Regardless, the bans are likely unenforceable and have been rarely invoked since a 1961 Supreme Court ruling.
It’s pretty rare to find an openly atheist politician in the United States. According to the Pew Research Center, there is only one current member of Congress, Arizona Sen. Kyrsten Sinema, who was listed as unaffiliated with a religion.
Atheists are certainly free to run for Congress, but a recent social media post said they "are prohibited from holding office in 8 states." The states highlighted in an accompanying U.S. map are Arkansas, Maryland, Mississippi, North Carolina, Pennsylvania, South Carolina, Tennessee and Texas.
The post was flagged as part of Facebook’s efforts to combat false news and misinformation on its News Feed. (Read more about our partnership with Facebook.)
The U.S. Constitution states in Article 6 that "no religious Test shall ever be required as a Qualification to any Office or public Trust under the United States."
And yet seven of the states mentioned in the post have language in their constitutions explicitly prohibiting atheists from holding office. Mississippi’s constitution, for example, states that "No person who denies the existence of a Supreme Being shall hold any office in this state." In Pennsylvania, the eighth state noted in the post, the rule is not as clear cut.
And the post leaves out some important context: The bans are unenforceable because of a U.S. Supreme Court ruling.
In 1961, the Supreme Court ruled in Torcaso v. Watkins that a person could not be denied the office of notary public for not being a believer because it "unconstitutionally invades his freedom of belief and religion guaranteed by the First Amendment and protected by the Fourteenth Amendment from infringement by the States."
Since that ruling, those state bans have been rarely invoked, legal experts told The New York Times in 2014. The story cited cases in South Carolina and North Carolina, in which parties seeking to enforce the ban lost in court.
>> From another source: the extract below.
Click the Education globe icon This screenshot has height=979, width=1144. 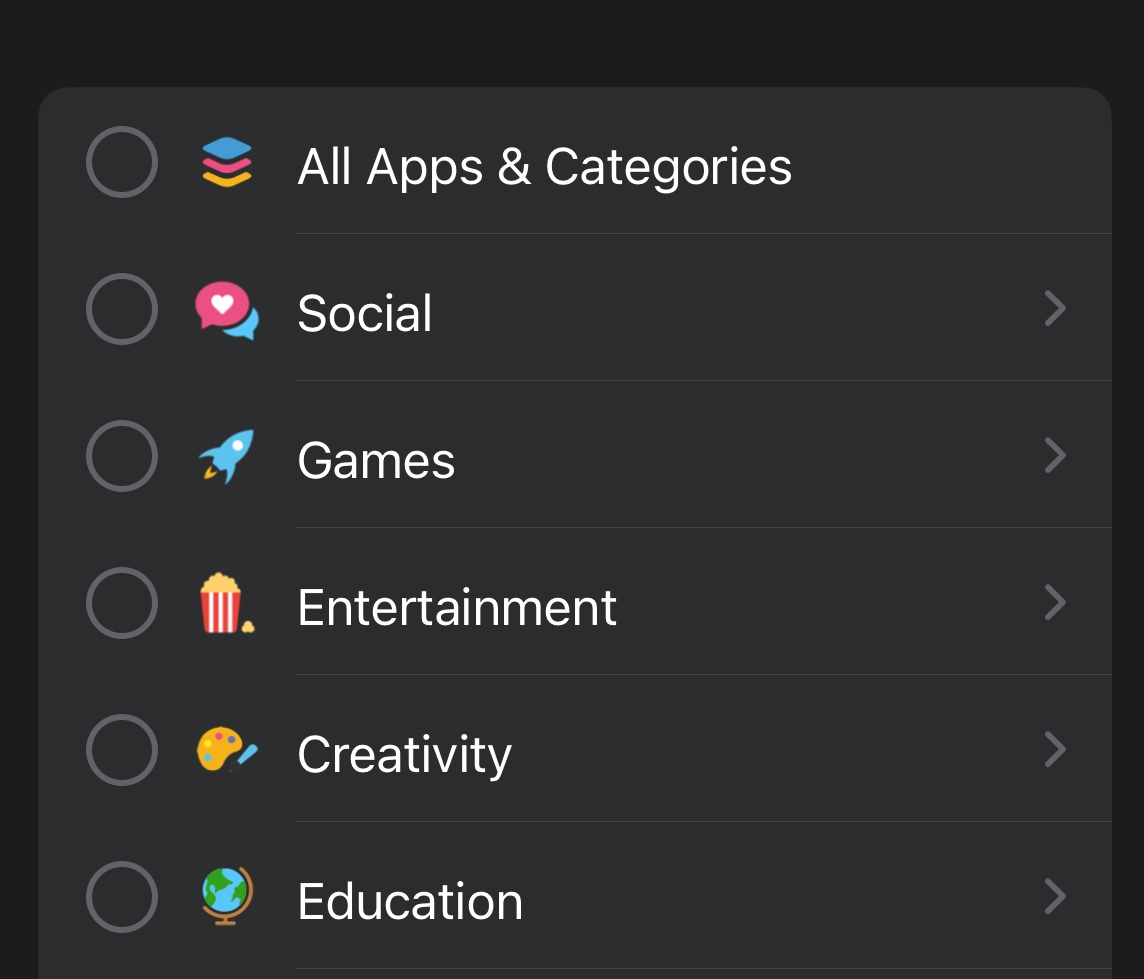[x=227, y=897]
The group American Atheists said in 2014 that the issue also came up in a Texas city council race.
In Pennsylvania, there is no prohibition on atheists running for office in the state constitution, which says, "No person who acknowledges the being of a God and a future state of rewards and punishments shall, on account of his religious sentiments, be disqualified to hold any office or place of trust or profit under this Commonwealth." A Washington Post story counts the Keystone State as one of eight states with restrictions on atheists holding office. But it notes that Pennsylvania differs from the other seven states in that its rule is that believers can’t be disqualified from office but says nothing about atheists.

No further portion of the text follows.